In late 1917, due to the lack of suitable training facilities in the United States, a contingent of some 500 Americans were sent to Foggia, Italy, to learn military flying. After completing their training, the new pilots were commissioned in the Army Air Service, and the majority of them were sent to France to serve with the American Expeditionary Force. About 75 remained in Italy under the command of Capt. Fiorello LaGuardia, who simultaneously held office as a Congressman from New York, and later served as Mayor of New York City. These "Foggiani" were attached to Italian bomber squadrons, mostly at San Pelaggio air base near Padua, to gain experience in bombardment and augment the understrength squadrons. These missions marked the first combat bomber operations by members of the U.S. Army Air Service and were flown in Caproni bombers. American participation was very active and several airmen received Italy's highest decoration, the Medaglia di Oro, for their combat heroism.
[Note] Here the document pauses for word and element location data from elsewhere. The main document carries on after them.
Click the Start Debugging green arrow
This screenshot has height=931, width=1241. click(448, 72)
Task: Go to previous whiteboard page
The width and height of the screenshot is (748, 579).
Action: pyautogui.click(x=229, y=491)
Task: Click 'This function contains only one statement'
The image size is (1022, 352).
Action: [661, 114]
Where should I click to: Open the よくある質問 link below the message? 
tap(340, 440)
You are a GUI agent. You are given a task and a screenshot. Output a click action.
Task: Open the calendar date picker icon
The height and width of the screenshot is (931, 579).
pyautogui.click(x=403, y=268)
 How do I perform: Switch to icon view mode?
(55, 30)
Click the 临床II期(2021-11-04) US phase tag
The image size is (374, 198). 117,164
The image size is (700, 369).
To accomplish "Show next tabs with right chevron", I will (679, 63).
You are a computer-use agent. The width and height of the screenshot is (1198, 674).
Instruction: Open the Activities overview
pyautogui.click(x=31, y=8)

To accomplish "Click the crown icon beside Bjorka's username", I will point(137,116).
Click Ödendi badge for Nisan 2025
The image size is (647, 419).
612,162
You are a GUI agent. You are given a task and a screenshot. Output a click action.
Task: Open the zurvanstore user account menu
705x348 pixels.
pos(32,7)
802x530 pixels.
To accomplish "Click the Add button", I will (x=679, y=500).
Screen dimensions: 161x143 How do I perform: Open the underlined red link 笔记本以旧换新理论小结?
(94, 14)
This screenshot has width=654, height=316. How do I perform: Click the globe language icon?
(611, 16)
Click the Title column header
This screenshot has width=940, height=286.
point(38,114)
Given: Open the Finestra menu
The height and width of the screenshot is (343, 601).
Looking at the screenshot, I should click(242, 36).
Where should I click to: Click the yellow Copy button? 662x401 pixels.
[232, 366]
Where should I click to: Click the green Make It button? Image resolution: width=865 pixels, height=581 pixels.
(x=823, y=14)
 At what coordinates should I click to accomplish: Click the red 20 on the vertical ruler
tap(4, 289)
Similar to this handkerchief, these gold medals of honor featured the coat of arms of Savoy with laurel branches, the royal crown, and the words "al valor militare" (for military valor).
Multinational designed Allied forces flags and pennant like this example exist from WWI, produced during the surge of patriotism of the war or in the wake of the resulting victory. While the government published thousands of posters and printed propaganda during WWI, many of the smaller flags and silk bandanas from that time were hand-printed by the general public, to gift to soldiers or sweethearts going to war.
Each small flag and bandana, no matter the size, was truly ephemeral, not designed to last beyond the war. Nevertheless, these items were tucked away into books, drawers, and attics, saved as mementos of the special occasion. Each patriotic silk that survived is special, a unique connection to the individuals and families of the past that have made our country what it is, from its founding to today.
Printed silk handkerchief. Good condition, considering age and use. Small stains along outer printed margins. Yellowing near eagle at center. Horizontal folding creases present. Small tear in upper right border. This handkerchief has been archivally presented, floating on a dark background, in a custom built black and silver wood frame. Framed dimensions: 26" H x 27" W x 1 ½” D.